Better Pride offers mediation services in separation and Family Law, as well as other forms of mediation, such as:
- Parent and adolescent mediation
- Donor planning
- Guild families, co-parents and carers
Better ways to separate - our mediation process
Australia’s laws in relation to LGBTIQ+ relationships have developed in recent decades, culminating in the legalisation of same-sex marriage on 9 December 2017. As a result, LGBTIQ+ families are now recognised equally under the Family Law Act.
LGBTIQ+ families encounter many of the same issues as heterosexual couples – and additional unique ones. Our practitioners possess training, knowledge and experience in supporting people with many different family structures. We also acknowledge intersectionality – the ways in which people’s different circumstances need to be taken into account when deciding how to move forward.
Why do Family Dispute Resolution?
The process of mediation in the Family Law and separation context is known as Family Dispute Resolution. We support families impacted by separation to communicate and make decisions on issues relating to children, family, property division, and financial matters.
The Better Pride Family Dispute Resolution service can support you with:
- Post separation parenting decisions, including supporting rainbow children
- Parenting plans and arrangements
- Mediating agreements about finances and property decisions involving guild families, co-parents, carers
- Grandparent arrangements
- Arrangements for pets.
Who uses Family Dispute Resolution?
Parents, carers and families who are looking for a practical, child-focused approach to resolving disputes and conflicts that they are unable to settle on their own.
What does Family Dispute Resolution do?
Separation can be a difficult time for all involved, at Better Place Australia we understand this. Family Dispute Resolution can help people to:
- Determine parenting and child arrangements
- Divide property and financial matters
- Determine responsibilities and actions
- Cut through complex issues appropriately
- Negotiate mutually acceptable outcomes
- Address communication issues
- Reduce legal and emotional costs, not to mention time.
What can you expect?
FDR practitioners will assess the appropriateness of mediation in your case. They will consider issues surrounding family conflict, equality of bargaining power, safety of children, physical and mental wellbeing of parties and other relevant matters.

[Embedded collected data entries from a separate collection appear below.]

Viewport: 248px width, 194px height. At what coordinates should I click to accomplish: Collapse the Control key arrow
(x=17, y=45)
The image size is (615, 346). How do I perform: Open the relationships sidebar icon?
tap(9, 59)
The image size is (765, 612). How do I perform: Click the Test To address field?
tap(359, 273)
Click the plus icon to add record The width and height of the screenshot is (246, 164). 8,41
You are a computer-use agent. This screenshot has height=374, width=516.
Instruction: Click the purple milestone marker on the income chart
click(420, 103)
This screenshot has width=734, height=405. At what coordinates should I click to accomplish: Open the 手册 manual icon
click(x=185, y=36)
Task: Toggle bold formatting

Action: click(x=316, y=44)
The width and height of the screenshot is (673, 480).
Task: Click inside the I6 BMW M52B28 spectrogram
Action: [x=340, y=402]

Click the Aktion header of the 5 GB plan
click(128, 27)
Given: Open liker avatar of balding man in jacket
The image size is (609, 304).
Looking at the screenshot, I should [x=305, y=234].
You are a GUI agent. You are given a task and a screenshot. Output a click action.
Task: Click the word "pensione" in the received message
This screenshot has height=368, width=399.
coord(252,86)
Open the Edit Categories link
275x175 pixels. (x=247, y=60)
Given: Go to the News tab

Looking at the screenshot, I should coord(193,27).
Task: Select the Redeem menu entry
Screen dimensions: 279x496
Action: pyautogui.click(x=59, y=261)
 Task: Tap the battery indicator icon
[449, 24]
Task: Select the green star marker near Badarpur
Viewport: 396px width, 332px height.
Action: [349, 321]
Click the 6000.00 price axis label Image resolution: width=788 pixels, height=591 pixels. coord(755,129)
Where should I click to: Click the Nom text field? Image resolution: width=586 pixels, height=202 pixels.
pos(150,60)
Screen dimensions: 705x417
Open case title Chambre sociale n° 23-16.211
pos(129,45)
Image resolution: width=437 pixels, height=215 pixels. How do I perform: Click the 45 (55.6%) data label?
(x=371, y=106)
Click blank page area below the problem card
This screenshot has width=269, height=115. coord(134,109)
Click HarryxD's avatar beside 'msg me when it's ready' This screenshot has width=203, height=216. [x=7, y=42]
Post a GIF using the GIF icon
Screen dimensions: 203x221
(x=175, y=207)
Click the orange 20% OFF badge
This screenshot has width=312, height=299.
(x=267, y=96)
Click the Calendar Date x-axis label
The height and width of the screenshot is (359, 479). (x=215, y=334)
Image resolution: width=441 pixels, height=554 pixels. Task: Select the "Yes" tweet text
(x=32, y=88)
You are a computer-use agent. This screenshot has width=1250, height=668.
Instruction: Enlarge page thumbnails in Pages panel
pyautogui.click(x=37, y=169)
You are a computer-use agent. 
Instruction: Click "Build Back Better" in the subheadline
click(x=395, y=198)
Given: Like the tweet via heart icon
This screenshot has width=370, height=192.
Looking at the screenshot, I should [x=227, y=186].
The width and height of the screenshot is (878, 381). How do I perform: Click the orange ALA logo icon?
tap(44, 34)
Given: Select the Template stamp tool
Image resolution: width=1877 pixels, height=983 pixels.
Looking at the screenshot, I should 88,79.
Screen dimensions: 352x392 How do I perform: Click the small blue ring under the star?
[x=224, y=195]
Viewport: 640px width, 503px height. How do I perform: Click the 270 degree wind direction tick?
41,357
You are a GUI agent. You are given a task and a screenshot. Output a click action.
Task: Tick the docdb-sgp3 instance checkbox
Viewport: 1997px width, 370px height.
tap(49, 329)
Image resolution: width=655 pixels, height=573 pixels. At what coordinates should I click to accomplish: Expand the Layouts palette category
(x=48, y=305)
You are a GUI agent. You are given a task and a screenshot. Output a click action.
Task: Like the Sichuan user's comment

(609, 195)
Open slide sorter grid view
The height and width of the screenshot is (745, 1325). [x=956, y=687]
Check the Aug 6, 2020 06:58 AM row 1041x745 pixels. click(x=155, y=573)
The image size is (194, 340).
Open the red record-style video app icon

One of our FDR practitioners will sit down separately with you and:
- Listen to your side of the story and help clarify your concerns
- Assess whether FDR is the right process for your specific situation
- Give you information on the process and help you prepare for FDR
- Suggest appropriate referrals for legal advice, counselling, income support or other assistance if required.
The Practitioner will invite the other person to participate and go through the same process. At the conclusion of these sessions , the mediator will determine whether it is useful, safe and appropriate for mediation to go ahead, or if another service would be more suitable. Mediation can cater to individual family circumstances and may be in held in the same room or separate rooms.
When separated couples or families are in dispute about children, the Commonwealth Family Law Act 1975 generally requires both parties to attend Family Dispute Resolution (FDR) to make a ‘genuine effort’ to resolve their issues before they can a make a court application. If a matter is assessed as inappropriate for mediation, a s60i certificate can be issued. This certificate demonstrates that Family Dispute Resolution has been attempted and can be used to access the court for a judge to make a decision concerning a child or children.